WHAT THIS TASK INVOLVES>
Your response should consist of the full data, set down exactly.

----

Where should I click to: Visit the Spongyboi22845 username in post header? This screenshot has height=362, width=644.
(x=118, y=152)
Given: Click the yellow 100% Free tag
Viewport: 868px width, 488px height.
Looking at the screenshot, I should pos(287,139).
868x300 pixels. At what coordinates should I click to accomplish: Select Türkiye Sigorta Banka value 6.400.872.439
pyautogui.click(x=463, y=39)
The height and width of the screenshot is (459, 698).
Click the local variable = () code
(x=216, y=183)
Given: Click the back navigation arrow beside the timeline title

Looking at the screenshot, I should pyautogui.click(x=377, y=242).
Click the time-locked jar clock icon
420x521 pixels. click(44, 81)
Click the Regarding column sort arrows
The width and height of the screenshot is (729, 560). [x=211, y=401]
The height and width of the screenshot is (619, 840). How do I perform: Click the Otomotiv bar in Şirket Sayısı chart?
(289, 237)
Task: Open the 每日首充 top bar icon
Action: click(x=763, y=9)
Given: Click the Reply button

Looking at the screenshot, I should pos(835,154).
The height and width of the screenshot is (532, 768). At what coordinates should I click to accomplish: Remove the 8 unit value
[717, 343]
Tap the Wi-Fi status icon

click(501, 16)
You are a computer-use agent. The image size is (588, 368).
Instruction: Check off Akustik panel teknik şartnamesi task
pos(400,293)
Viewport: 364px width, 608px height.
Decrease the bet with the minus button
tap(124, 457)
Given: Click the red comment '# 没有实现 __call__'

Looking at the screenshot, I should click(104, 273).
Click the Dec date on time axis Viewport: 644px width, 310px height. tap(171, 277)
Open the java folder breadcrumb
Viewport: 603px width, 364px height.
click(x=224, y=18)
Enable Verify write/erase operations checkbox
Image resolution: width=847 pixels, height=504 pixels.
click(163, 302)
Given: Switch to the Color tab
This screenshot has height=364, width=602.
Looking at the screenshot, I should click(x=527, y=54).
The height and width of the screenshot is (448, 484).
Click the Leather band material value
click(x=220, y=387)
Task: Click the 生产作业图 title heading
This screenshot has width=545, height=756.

----

WORKED SOLUTION>
Where should I click to: Visit the Spongyboi22845 username in post header? This screenshot has height=362, width=644.
(x=118, y=152)
Given: Click the yellow 100% Free tag
Viewport: 868px width, 488px height.
Looking at the screenshot, I should pos(287,139).
868x300 pixels. At what coordinates should I click to accomplish: Select Türkiye Sigorta Banka value 6.400.872.439
pyautogui.click(x=463, y=39)
The height and width of the screenshot is (459, 698).
Click the local variable = () code
(x=216, y=183)
Given: Click the back navigation arrow beside the timeline title

Looking at the screenshot, I should pyautogui.click(x=377, y=242).
Click the time-locked jar clock icon
420x521 pixels. click(44, 81)
Click the Regarding column sort arrows
The width and height of the screenshot is (729, 560). [x=211, y=401]
The height and width of the screenshot is (619, 840). How do I perform: Click the Otomotiv bar in Şirket Sayısı chart?
(289, 237)
Task: Open the 每日首充 top bar icon
Action: click(x=763, y=9)
Given: Click the Reply button

Looking at the screenshot, I should pos(835,154).
The height and width of the screenshot is (532, 768). At what coordinates should I click to accomplish: Remove the 8 unit value
[717, 343]
Tap the Wi-Fi status icon

click(501, 16)
You are a computer-use agent. The image size is (588, 368).
Instruction: Check off Akustik panel teknik şartnamesi task
pos(400,293)
Viewport: 364px width, 608px height.
Decrease the bet with the minus button
tap(124, 457)
Given: Click the red comment '# 没有实现 __call__'

Looking at the screenshot, I should click(104, 273).
Click the Dec date on time axis Viewport: 644px width, 310px height. tap(171, 277)
Open the java folder breadcrumb
Viewport: 603px width, 364px height.
click(x=224, y=18)
Enable Verify write/erase operations checkbox
Image resolution: width=847 pixels, height=504 pixels.
click(163, 302)
Given: Switch to the Color tab
This screenshot has height=364, width=602.
Looking at the screenshot, I should click(x=527, y=54).
The height and width of the screenshot is (448, 484).
Click the Leather band material value
click(x=220, y=387)
Task: Click the 生产作业图 title heading
This screenshot has width=545, height=756.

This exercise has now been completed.